⚡️ Speed up function postprocess by 210%

codeflash-ai[bot] · web-flow · commit 474b6ea5e2ef · 2025-07-22T04:59:44.000Z
Here’s an optimized version of your code with the following improvements.

- **Avoid repeated computation**: np.exp(logits) was computed more than once per value in sigmoid_stable. Cache where possible.
- **Avoid flattening with reshape**: Use .ravel() for a fast view rather than .reshape if you don't need a copy.
- **Vectorized selection**: Use np.argpartition for O(n) partial selection instead of full sort (np.argsort) when only top K needed; sort only those afterward for correct order.
- **Preallocate output**: Preallocate fixed-size array when possible.

Here’s the improved code.



**Notes:**
- `sigmoid_stable` does not call np.exp(x) and np.exp(-x) separately for each value, instead using `np.exp(-np.abs(x))`, making it slightly faster and more numerically stable.
- Uses `np.argpartition(..., k)` to efficiently get top K indices. Only these are then sorted by value.
- `.ravel()` instead of `.reshape(-1)` for flattening, which is faster when possible.  
- Output structure and function signatures are preserved.  
- All comments are kept unless relating to changed code.

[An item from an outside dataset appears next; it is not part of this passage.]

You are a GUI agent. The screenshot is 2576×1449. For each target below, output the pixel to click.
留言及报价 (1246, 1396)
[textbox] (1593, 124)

This should noticeably speed up use on large arrays or large batch sizes.
diff --git a/codeflash/process/infer.py b/codeflash/process/infer.py
@@ -0,0 +1,35 @@
+import numpy as np
+
+
+def sigmoid_stable(x):
+    # Avoid repeated computation of exp(x)
+    ex = np.exp(-np.abs(x))
+    return np.where(x >= 0, 1 / (1 + ex), ex / (1 + ex))
+
+
+def postprocess(logits: np.array, max_detections: int = 8):
+    batch_size, num_queries, num_classes = logits.shape
+    logits_sigmoid = sigmoid_stable(logits)
+    # Preallocate output as an array for efficiency
+    processed_predictions = [None] * batch_size
+    for batch_idx in range(batch_size):
+        logits_flat = logits_sigmoid[batch_idx].ravel()
+        if logits_flat.size <= max_detections:
+            # If there are fewer elements than max_detections, just argsort all
+            sorted_indices = np.argsort(-logits_flat)
+        else:
+            # Partial sort for top max_detections
+            partition_indices = np.argpartition(-logits_flat, max_detections - 1)[:max_detections]
+            top_scores = logits_flat[partition_indices]
+            # Now sort these to get actual order
+            sorted_order = np.argsort(-top_scores)
+            sorted_indices = partition_indices[sorted_order]
+        processed_predictions[batch_idx] = sorted_indices
+    return processed_predictions
+
+
+if __name__ == "__main__":
+    predictions = np.random.normal(size=(8, 1000, 10))
+    print(predictions.shape)
+    result = postprocess(predictions, max_detections=8)
+    print(len(result), result[0])